2.1.2. Conflit et domination : distinction, compétition, violence symbolique
Thorstein Bunde Veblen, Théorie de la classe de loisir (1899), Gallimard, coll. Tel, 1970 (" la comparaison provoquante ")
Edmond Goblot, La barrière et le niveau (1925), Gérard de Montfort,
1984 (l’échelle des revenus étant continue – niveau –, elle ne peut
fonder des distinctions de classes, la bourgeoisie cherche à ériger ces
barrières fondées sur la possession de biens discontinus – la mode,
certains savoirs, certains comportements…)
Pierre Bourdieu : ensemble de l’œuvre
Bourdieu développe une théorie de la compétition pour les biens
symboliques héritée de la notion de lutte chez Weber :
" Concept de la lutte
Nous entendons par lutte une relation sociale pour autant que l’activité
est orientée d’après l’intention de faire triompher sa propre volonté
contre la résistance du ou des partenaires.
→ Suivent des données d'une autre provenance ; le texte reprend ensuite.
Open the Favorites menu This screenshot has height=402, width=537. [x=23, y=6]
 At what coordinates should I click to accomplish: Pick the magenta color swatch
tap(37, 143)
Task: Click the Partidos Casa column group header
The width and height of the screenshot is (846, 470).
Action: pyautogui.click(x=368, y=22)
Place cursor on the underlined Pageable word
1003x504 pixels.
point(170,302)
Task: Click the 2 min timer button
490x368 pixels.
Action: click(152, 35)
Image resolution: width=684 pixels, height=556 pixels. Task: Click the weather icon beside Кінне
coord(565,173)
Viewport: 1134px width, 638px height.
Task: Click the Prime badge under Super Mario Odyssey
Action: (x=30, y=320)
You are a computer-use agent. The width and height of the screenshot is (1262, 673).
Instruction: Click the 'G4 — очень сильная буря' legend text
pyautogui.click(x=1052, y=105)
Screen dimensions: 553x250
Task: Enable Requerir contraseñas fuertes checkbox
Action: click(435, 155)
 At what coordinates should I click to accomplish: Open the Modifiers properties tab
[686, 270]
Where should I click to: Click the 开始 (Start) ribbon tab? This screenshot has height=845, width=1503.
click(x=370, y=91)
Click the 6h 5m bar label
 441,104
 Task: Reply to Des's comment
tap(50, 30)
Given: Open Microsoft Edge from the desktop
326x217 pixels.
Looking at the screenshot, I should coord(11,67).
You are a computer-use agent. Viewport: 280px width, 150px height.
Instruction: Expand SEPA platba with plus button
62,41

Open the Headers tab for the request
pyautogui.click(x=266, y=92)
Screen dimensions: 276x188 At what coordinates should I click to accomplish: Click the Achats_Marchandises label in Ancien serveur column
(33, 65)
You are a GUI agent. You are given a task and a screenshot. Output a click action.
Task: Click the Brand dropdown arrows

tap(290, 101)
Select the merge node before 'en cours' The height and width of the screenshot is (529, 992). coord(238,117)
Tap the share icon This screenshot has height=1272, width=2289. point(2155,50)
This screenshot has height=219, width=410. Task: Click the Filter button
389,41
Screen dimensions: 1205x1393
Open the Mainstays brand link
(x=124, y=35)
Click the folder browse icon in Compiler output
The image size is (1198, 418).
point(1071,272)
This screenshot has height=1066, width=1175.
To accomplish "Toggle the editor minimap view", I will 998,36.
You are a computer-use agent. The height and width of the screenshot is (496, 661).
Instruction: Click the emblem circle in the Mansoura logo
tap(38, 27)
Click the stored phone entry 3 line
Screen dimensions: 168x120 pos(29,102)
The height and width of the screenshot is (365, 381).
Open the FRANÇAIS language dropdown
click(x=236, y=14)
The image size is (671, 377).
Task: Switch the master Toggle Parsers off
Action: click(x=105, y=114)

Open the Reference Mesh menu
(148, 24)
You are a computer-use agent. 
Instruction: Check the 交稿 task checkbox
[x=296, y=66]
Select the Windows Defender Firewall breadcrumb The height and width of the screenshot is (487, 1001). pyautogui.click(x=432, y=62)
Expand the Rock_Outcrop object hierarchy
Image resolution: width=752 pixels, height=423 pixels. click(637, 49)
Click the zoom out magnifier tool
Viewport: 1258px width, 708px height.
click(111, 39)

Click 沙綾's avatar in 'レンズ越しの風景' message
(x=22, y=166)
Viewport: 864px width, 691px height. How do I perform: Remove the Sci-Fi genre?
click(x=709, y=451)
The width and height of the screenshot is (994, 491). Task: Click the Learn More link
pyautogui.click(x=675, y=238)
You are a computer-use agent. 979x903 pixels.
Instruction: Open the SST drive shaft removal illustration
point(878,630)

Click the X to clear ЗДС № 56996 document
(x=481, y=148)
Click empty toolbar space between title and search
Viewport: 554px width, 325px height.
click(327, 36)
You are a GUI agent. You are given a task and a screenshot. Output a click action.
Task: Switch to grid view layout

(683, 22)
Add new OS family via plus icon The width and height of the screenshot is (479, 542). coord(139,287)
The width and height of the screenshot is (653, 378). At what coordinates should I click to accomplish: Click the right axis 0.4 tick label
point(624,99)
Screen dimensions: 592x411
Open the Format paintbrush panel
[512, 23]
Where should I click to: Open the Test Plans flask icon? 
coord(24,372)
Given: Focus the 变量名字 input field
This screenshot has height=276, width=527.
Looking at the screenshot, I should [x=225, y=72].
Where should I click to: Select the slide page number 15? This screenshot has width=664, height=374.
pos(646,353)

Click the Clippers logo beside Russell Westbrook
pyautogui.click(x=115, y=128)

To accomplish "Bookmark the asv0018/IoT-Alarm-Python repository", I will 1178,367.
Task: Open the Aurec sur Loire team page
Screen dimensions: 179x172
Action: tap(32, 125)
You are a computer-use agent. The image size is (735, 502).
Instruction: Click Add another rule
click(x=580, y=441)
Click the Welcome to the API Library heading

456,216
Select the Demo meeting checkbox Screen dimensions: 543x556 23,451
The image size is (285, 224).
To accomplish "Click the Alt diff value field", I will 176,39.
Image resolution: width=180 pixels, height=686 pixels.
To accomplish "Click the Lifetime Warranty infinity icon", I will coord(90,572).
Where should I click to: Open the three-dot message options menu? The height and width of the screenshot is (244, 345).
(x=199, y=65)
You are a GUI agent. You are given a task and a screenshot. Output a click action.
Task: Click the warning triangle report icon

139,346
Nous désignerons par moyens "
pacifiques " de la lutte ceux qui ne consistent pas en un acte de
violence physique actuel. la lutte " pacifique " s’appellera "
concurrence " quand on la mène au sens d’une recherche formellement
pacifique d’un pouvoir propre de disposer de chances que d’autres
sollicitent également. "
M. Weber, Economie et société, Plon, coll. Agora Pocket, tome 1, pp.
74-75
La lecture de Marx et de Weber conduit Bourdieu à
envisager l’espace social par analogie avec la démarche économique et en
empruntant son vocabulaire. Il l’envisage comme un système de marchés
(champs) possédant chacun ses lois et ses biens spécifiques (notamment
symboliques : prestige, honneur). Chaque champ peut se comprendre comme
un espace dont les trois dimensions principales sont définies par le
volume du capital, la structure du capital et l’évolution dans le temps
de ces deux dernières propriétés. Un capital se définit comme un
ensemble de ressources et de pouvoirs effectivement utilisables.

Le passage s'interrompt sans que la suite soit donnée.